▶ [DESCRIPTION OF THE TASK]:
Would you return every entry below without a single difference?

▶ [DATA SHOWN]:
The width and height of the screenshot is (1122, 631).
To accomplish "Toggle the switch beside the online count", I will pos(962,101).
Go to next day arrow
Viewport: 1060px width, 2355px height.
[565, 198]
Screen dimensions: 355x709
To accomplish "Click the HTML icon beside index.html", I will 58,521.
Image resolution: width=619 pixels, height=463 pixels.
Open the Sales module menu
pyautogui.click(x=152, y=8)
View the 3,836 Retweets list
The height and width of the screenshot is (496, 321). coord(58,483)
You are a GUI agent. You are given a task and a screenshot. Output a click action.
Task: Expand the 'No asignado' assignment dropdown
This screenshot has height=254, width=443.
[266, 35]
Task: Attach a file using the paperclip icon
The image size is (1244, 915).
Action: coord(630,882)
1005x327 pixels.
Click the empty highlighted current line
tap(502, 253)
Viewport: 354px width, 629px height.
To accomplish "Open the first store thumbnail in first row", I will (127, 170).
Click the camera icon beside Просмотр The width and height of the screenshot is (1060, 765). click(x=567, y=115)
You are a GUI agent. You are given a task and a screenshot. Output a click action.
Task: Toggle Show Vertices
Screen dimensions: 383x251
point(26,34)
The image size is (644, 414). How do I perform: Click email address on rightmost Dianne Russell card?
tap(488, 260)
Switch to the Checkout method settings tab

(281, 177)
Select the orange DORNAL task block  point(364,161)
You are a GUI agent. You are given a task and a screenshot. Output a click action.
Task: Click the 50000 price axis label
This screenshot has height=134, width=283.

▶ [TASK RESPONSE]:
The width and height of the screenshot is (1122, 631).
To accomplish "Toggle the switch beside the online count", I will pos(962,101).
Go to next day arrow
Viewport: 1060px width, 2355px height.
[565, 198]
Screen dimensions: 355x709
To accomplish "Click the HTML icon beside index.html", I will 58,521.
Image resolution: width=619 pixels, height=463 pixels.
Open the Sales module menu
pyautogui.click(x=152, y=8)
View the 3,836 Retweets list
The height and width of the screenshot is (496, 321). coord(58,483)
You are a GUI agent. You are given a task and a screenshot. Output a click action.
Task: Expand the 'No asignado' assignment dropdown
This screenshot has height=254, width=443.
[266, 35]
Task: Attach a file using the paperclip icon
The image size is (1244, 915).
Action: coord(630,882)
1005x327 pixels.
Click the empty highlighted current line
tap(502, 253)
Viewport: 354px width, 629px height.
To accomplish "Open the first store thumbnail in first row", I will (127, 170).
Click the camera icon beside Просмотр The width and height of the screenshot is (1060, 765). click(x=567, y=115)
You are a GUI agent. You are given a task and a screenshot. Output a click action.
Task: Toggle Show Vertices
Screen dimensions: 383x251
point(26,34)
The image size is (644, 414). How do I perform: Click email address on rightmost Dianne Russell card?
tap(488, 260)
Switch to the Checkout method settings tab

(281, 177)
Select the orange DORNAL task block  point(364,161)
You are a GUI agent. You are given a task and a screenshot. Output a click action.
Task: Click the 50000 price axis label
This screenshot has height=134, width=283.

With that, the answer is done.